9punkt - Die Debattenrundschau vom 27.02.2019 finden Sie hier

Film

Beeindruckend: Zhao Tao in "Asche ist reines Weiß"

Mit "Asche ist reines Weiß" zeigt der chinesische Regisseur Jia Zhang-ke den Wandel, den sein Heimatland in den knapp letzten zwanzig Jahren durchlaufen hat, erklärt Fabian Tietke in der taz. "Die wilden Jahre zu Beginn der Transformation Chinas sind in dem Film ein ungeordnetes Nebeneinander von Freiheit, zerbrechenden Welten, organisiertem Verbrechen, Korruption und Aufbruchsplänen. ... Der Bauboom, die Veränderung der Infrastruktur sind tief in den Film eingeschrieben", was gut zu dem Projekt passt, dem sich der Filmemacher seit knapp zehn Jahren verschrieben hat.
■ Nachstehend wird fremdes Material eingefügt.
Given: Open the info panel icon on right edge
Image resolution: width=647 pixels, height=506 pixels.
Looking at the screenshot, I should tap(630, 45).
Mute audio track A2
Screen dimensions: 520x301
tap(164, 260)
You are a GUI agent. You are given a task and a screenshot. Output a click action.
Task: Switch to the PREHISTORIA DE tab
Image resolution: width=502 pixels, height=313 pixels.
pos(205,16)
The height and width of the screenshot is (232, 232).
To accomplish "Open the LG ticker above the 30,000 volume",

Auch Tagesspiegel-Kritiker Gregor Dotzauer ist beeindruckt - einerseits vom rasanten Wandel des Landes, das gerade noch die Kohleminen schließt und auf einmal mitten im Hi-Tech-Hochbetrieb steht, andererseits vom Film selbst, für den Jia Zhang-Ke "einen suggestiven Rhythmus entwickelt. Er nimmt sich Zeit für das Unscheinbare und verkürzt mit Ellipsen gewaltige Sprünge." Wobei den Kritiker insbesondere die Schauspielerin Zhao Tao beeindruckt, die er noch nie besser hat spielen sehen: "Als Gangsterliebchen geht sie mit ihrem ganzen Frohsinn noch ganz aus sich heraus und knufft fröhlich Leute in die Seite. Dann wächst sie als junge Heldin über sich hinaus, fällt in der Haft, ohne die Haltung zu verlieren, kreidebleich in sich zusammen, gaunert sich nach der Entlassung mit den Tricks ihres Gewerbes ins Leben zurück und endet als Frau, die sich ihre Gebrochenheit nicht anmerken lässt." Patrick Wellinski hat für Dlf Kultur mit dem Regisseur gesprochen.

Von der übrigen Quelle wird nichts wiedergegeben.